The five-nation BRICS comprise India, Brazil, Russia, China and South Africa. India, Brazil and South Africa are among the emerging economies which have witnessed sharp depreciation of their currencies in recent weeks and this currency reserve fund will help ease short-term foreign currency liquidity pressure
Currency volatility will be important part of G-20 summit beginning on September 5, Ahluwalia said adding anticipated withdrawal of quantitative easing in the United States will lead to change in flow of currency leading to volatility. It would be in national interest of those advanced countries to calibrate QE tapering in a manner that keeps in mind the impact on emerging countries like India.
India and other emerging economies are keen that the spillover effect of QE tapering is minimal in developing countries, Ahluwalia told reporters on Saturday, shortly before his departure to St Petersburg..
Ahluwalia, however, said an announcement by BRICS on the Brics development bank is unlikely at St Ptersburg as more work was needed. BRICS has proposed to set up the bank with $50 billion initial capital with each of the five-member countries contributing $10 billion.
Last week, People’s Bank of China (China’s central Bank) deputy governor, Yi Gang said in Beijing that BRICS group have agreed on the ratio of contributions, operation mechanisms, governance structure and loan-to-value ratio of this contingent reserve arrangement that is the BRICS currency swap arrangement.. There will be more consensus on the arrangement in St Petersburg and expected this arrangement to be launched in foreseeable future.
China, which is a current account surplus country with huge foreign exchange reserves of close to $3 trillion, will be major contributor to the BRICS currency fund and indications are half of the $100 billion would be contributed by Beijing.

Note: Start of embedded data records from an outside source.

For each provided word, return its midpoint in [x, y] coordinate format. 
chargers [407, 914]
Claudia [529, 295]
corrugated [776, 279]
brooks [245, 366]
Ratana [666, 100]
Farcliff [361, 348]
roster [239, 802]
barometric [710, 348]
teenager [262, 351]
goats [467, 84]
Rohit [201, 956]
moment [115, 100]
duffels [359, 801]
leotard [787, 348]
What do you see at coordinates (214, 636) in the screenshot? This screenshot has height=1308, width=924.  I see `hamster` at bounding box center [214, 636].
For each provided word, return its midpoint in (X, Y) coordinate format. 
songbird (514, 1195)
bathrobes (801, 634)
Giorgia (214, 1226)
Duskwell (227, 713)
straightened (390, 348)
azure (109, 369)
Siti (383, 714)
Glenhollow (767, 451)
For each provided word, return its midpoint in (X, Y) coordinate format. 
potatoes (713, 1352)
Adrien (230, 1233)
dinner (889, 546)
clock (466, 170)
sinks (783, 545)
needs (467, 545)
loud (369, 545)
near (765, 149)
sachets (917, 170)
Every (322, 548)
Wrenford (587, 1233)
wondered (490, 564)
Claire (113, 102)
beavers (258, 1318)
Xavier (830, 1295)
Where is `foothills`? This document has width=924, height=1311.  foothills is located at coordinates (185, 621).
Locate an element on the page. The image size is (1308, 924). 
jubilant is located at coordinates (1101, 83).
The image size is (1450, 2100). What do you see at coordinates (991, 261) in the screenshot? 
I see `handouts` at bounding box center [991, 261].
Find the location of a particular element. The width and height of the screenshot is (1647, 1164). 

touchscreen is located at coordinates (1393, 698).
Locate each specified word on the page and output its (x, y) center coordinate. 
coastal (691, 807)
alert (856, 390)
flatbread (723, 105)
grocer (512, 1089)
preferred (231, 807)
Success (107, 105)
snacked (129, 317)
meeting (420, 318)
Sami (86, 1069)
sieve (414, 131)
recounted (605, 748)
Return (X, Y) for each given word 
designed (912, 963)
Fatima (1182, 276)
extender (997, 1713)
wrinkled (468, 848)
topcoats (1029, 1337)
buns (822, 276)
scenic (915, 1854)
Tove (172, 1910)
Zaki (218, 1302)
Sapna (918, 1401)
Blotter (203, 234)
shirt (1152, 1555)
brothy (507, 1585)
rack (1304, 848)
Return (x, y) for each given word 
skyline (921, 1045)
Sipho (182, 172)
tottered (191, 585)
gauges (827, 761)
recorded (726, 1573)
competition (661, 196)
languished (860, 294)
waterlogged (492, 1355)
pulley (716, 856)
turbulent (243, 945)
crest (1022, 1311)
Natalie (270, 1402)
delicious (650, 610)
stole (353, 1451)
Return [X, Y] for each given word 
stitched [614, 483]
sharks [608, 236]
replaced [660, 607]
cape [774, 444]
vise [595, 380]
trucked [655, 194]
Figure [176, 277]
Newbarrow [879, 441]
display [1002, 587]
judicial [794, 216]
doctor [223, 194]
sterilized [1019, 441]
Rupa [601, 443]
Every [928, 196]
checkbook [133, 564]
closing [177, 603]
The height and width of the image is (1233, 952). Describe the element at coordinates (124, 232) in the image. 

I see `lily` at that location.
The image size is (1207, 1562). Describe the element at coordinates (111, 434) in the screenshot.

India already has currency swap arrangement with Japan. Ahluwalia made it clear that currency swap is not rupee trade.
“This is not bilateral currency settlement,” he said adding It is a straightforward cooperation in liquidity. The five BRICS countries will agree to make certain amount of foreign currency available. The country in need of foreign currency will draw from the pool to meet its short-term requirement. It is a cooperative arrangement. There will be certain rules for drawing from the pool, he said.
The first level of safety net is foreign exchange reserve. The second level of safety net is informal arrangement like currency swap arrangement, Ahluwalia said.
The third form of safety net is seeking a loan from International Monetary Fund, where loans are made available with certain conditionalities.
Ahluwalia was categorical in saying that the possibility of India looking at the third option of IMF did not arise as India had a very comfortable foreign exchange reserves of around $280 billion
“I am not aware of any plans to go to IMF. I don’t think our current situation warrant that. We do not need to go. We have adequate foreign exchange reserves,” Ahluwalia said emphasizing “It is not in agenda.”
Ahluwalia said the issue of energy subsidy too would come up at G-20 meeting and India was in agreement with G-20 that “we must cut down fossil fuel excepting the targeted ones.”
“We do not have any real difference in this broad approach,” Ahluwalia said India has made only commitment to G-20 to keep fiscal deficit at 4.8 per cent of GDP this financial year. Both Prime Minister Manmohan Singh and Finance Minister P Chidamaram have made it amply clear that is a “red-line” and would not be crossed.
When pointed out that fiscal deficit at the end of July was already 63 per cent of the budgeted target for the whole year, Ahluwalia hinted if there was need to cut plan expenditure as was the case last year, planning commission would not have any hesitation.
“If we are asked to do so (cut plan expenditure), we will cooperate,”Ahluwalia said adding any such cut would be contemplated only when revised estimates are prepared for plan expenditure in November,
He also said the current account deficit will be kept at targeted level of $70 billion or 3.7 per cent of GDP this financial year. But the current account deficit in the first quarter of this financial year would be higher than 3.7 per cent of GDP as there was unusually high gold imports in the month of April and May. Gold imports have since started decreasing due to several actions taken by the finance ministry and RBI.